The easiest way to ensure you aren't breaking copyright is to simply get permission to use it.
If you are using it to comment, criticize, or parody the work, it falls under fair use.
Not Fair Use:
- Using an image from google for your blog or post
- Using/posting clips of or entire videos/shows/movies to YouTube (unless it is a short clip including your commentary about said clip.)
- Rewriting song lyrics or "sampling" for a non-parody
- Quoting all/most of a news story
Remember that every country has it's own version of Fair Use. The version you should use is the version from the country of the works origin.
Things that do not make something Fair Use:
- Religious or Non-Profit Use
- Out of Print
- The date of the work
- Personal Use
Digital Millennium Copyright Act : 1998
This law was added in 1998 by President Bill Clinton. It has a great deal to say about and to website owners.

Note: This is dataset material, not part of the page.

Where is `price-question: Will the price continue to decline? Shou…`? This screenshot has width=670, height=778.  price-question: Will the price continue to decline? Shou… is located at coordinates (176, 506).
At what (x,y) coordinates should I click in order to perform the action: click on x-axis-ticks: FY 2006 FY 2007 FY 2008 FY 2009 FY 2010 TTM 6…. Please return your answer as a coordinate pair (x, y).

Title I: WIPO Copyright and Performances and Phonograms Treaties Implementation Act
Criminalizes the creation or production of technologies that circumvents technological protections.

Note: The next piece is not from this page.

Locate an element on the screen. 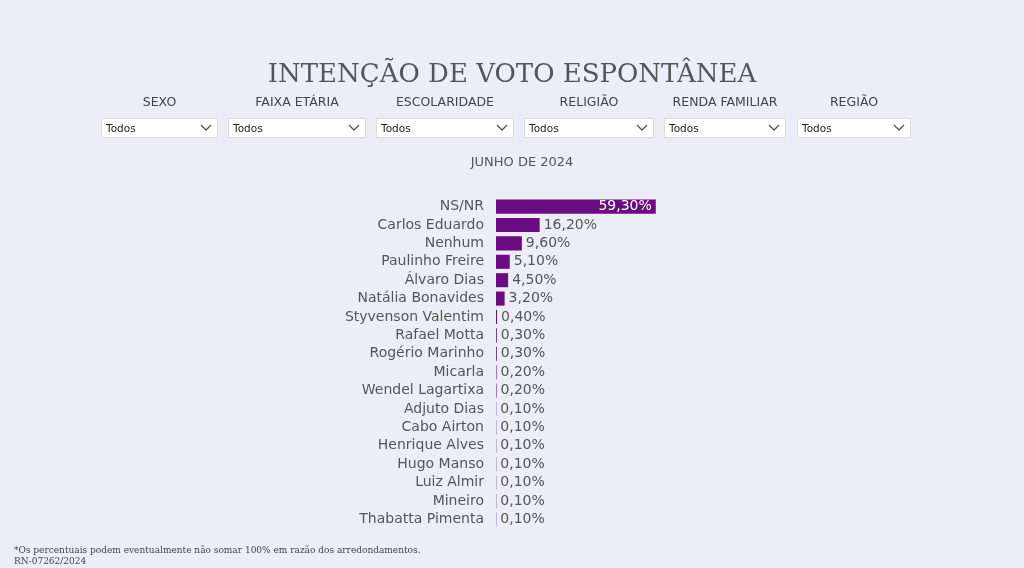 This screenshot has height=568, width=1024. data-label: 9,60% is located at coordinates (548, 242).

Title II: Online Copyright Infringement Liability Limitation Act
Requirements for service providers to follow to be safe from prosecution for copyright infringement by their users.

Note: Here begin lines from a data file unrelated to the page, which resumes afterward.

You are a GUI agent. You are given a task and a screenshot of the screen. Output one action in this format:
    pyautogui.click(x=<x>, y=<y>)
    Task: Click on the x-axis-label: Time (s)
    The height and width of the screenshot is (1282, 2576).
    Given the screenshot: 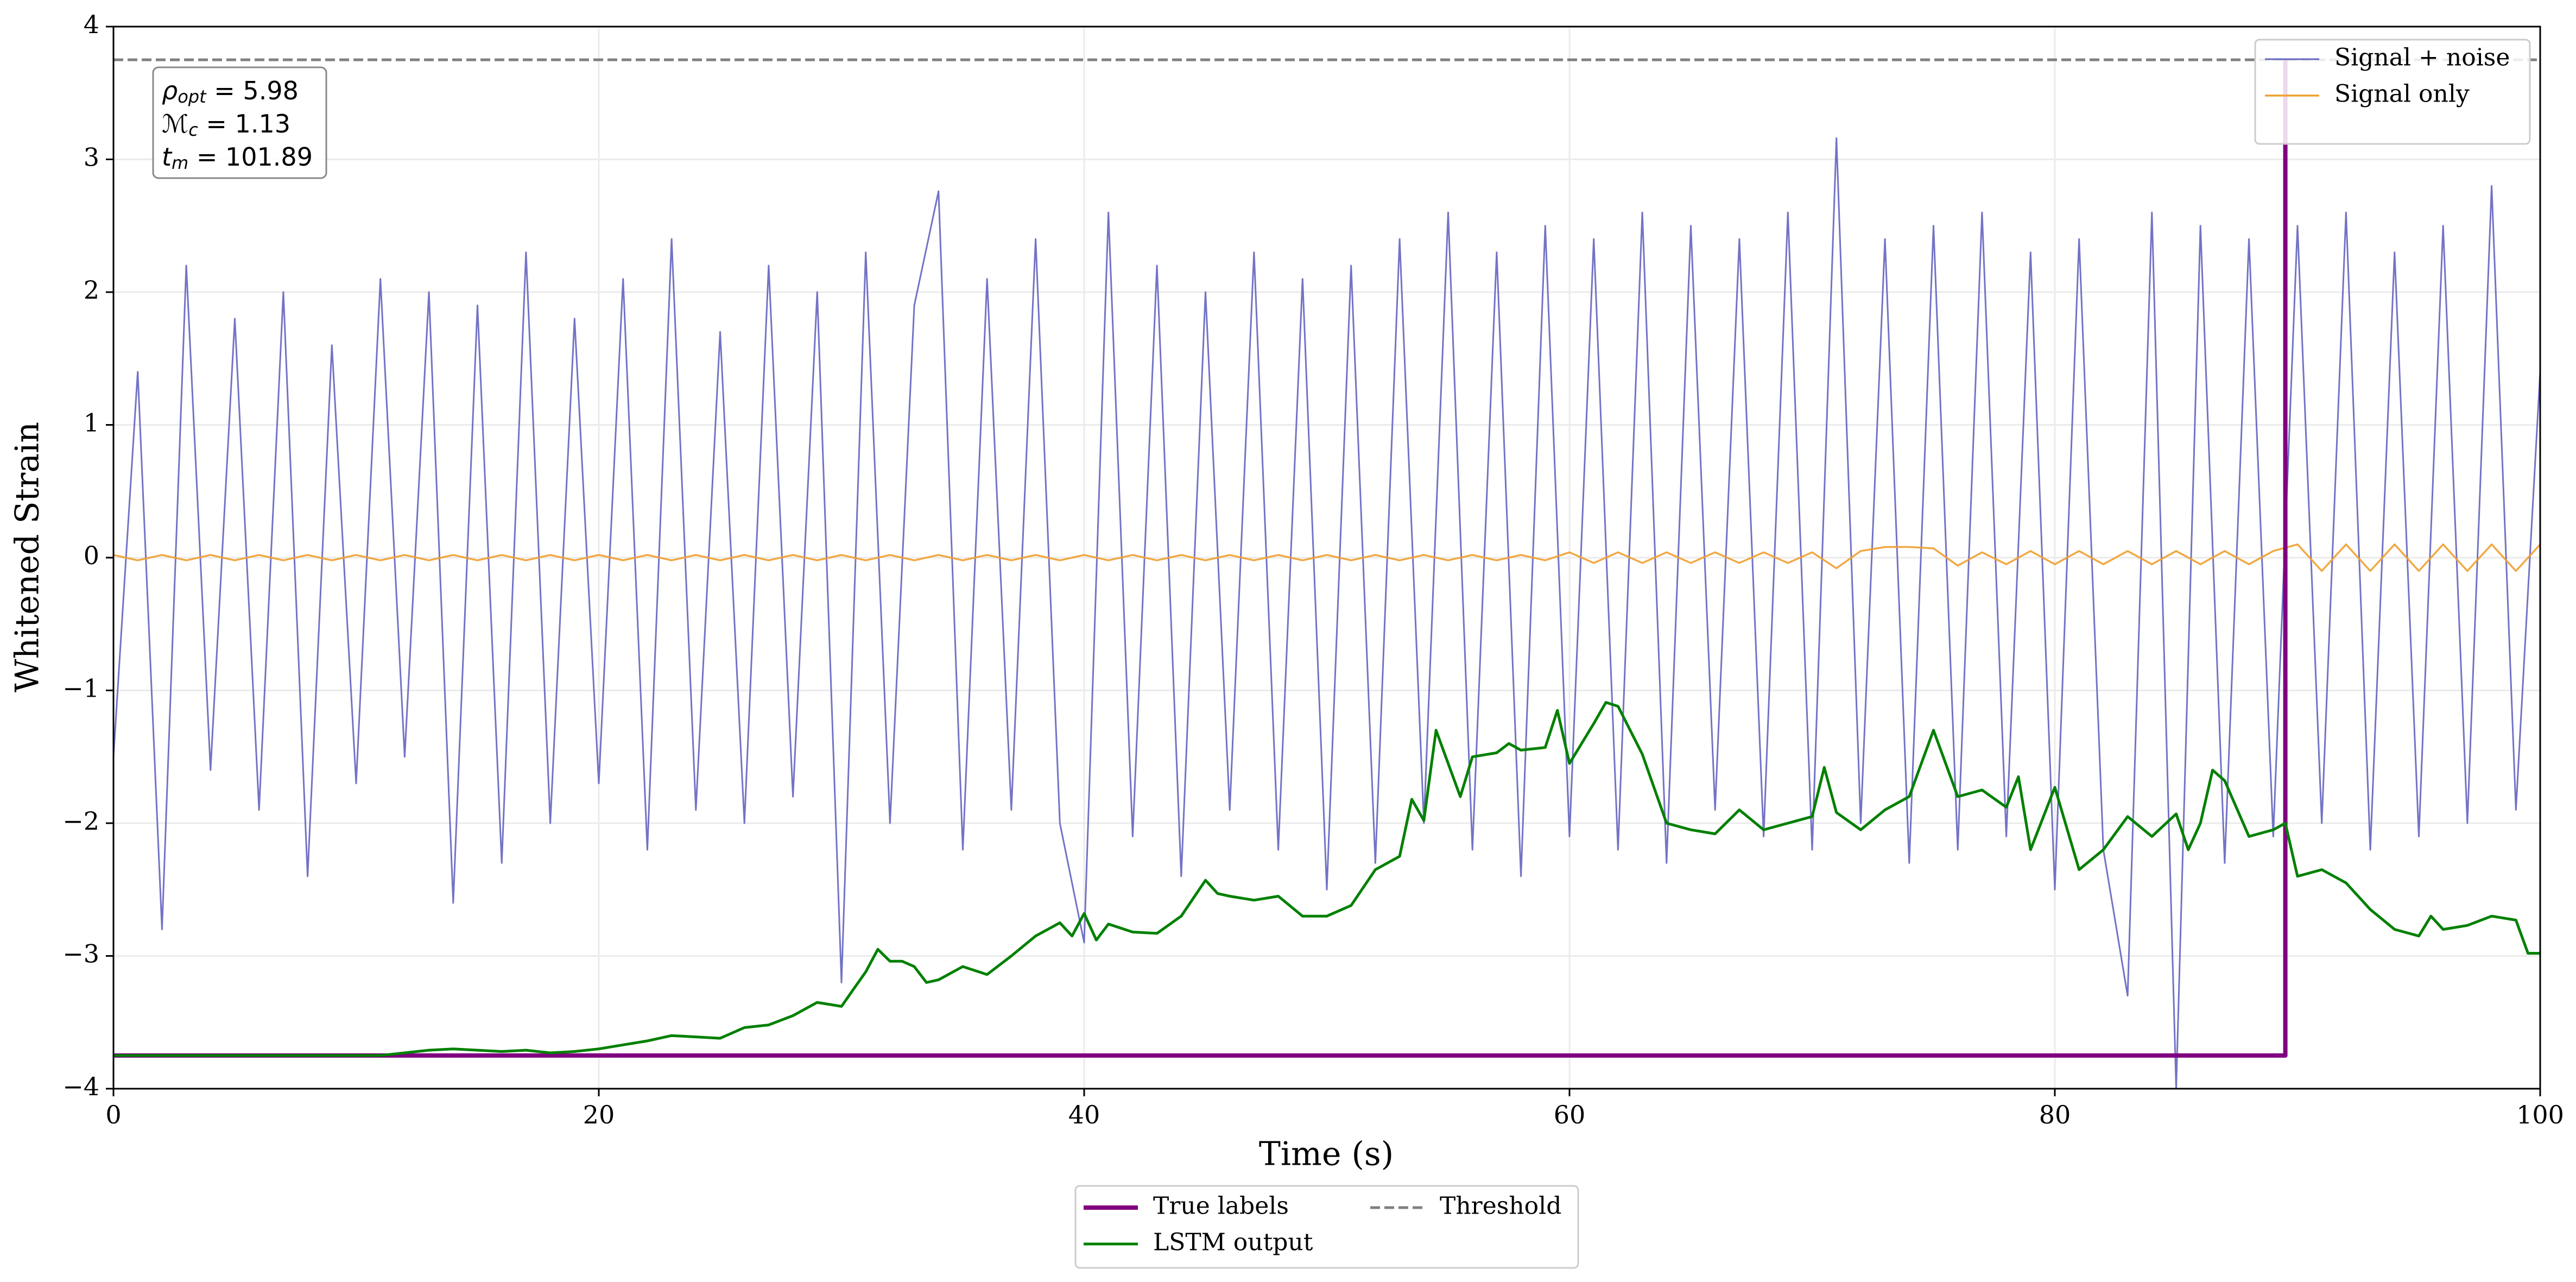 What is the action you would take?
    pyautogui.click(x=1326, y=1154)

Title III: Computer Maintenance Competition Assurance Act
This act allows for the making of copies of copyrighted material in the process of backing up data storage while making repairs or doing maintenance.
Title IV: Miscellaneous Provisions
Provisions relating to various topics including: Exceptions for Ephemeral recordings, Distance Education, streaming sound recordings, and exceptions for libraries.
Title V: Vessel Hull Design Protection Act
Yes, they included a copyright protection for the design and shape of boat hulls but only for boats that are under 200 feet in length.
Concerning works that have a copyright notice:
- Works published in 1978 or later (including today) — life of the original creator plus 70 years. For anonymous works, 120 years from the date of creation or 90 years from the date publication, whichever is shorter.
- Works published between 1964 and 1977 — 95 years from the date of publication.
- Works published between 1923 and 1963 — 28 years from date of publication unless it was renewed, then 95 years.
- Works published before 1923 are no longer protected by copyright and are in the public domain.
Concerning works without a copyright notice:
- Works published from March 1, 1989 - life of the original creator plus 70 years. For anonymous works, 120 years from the date of creation or 90 years from the date publication, whichever is shorter.
- Works published between January 1, 1978 and March 1, 1989 - covered the same as later works but only if the work was registered "before or within five years of publication and by adding the notice to copies published in the United States after discovery of the omission."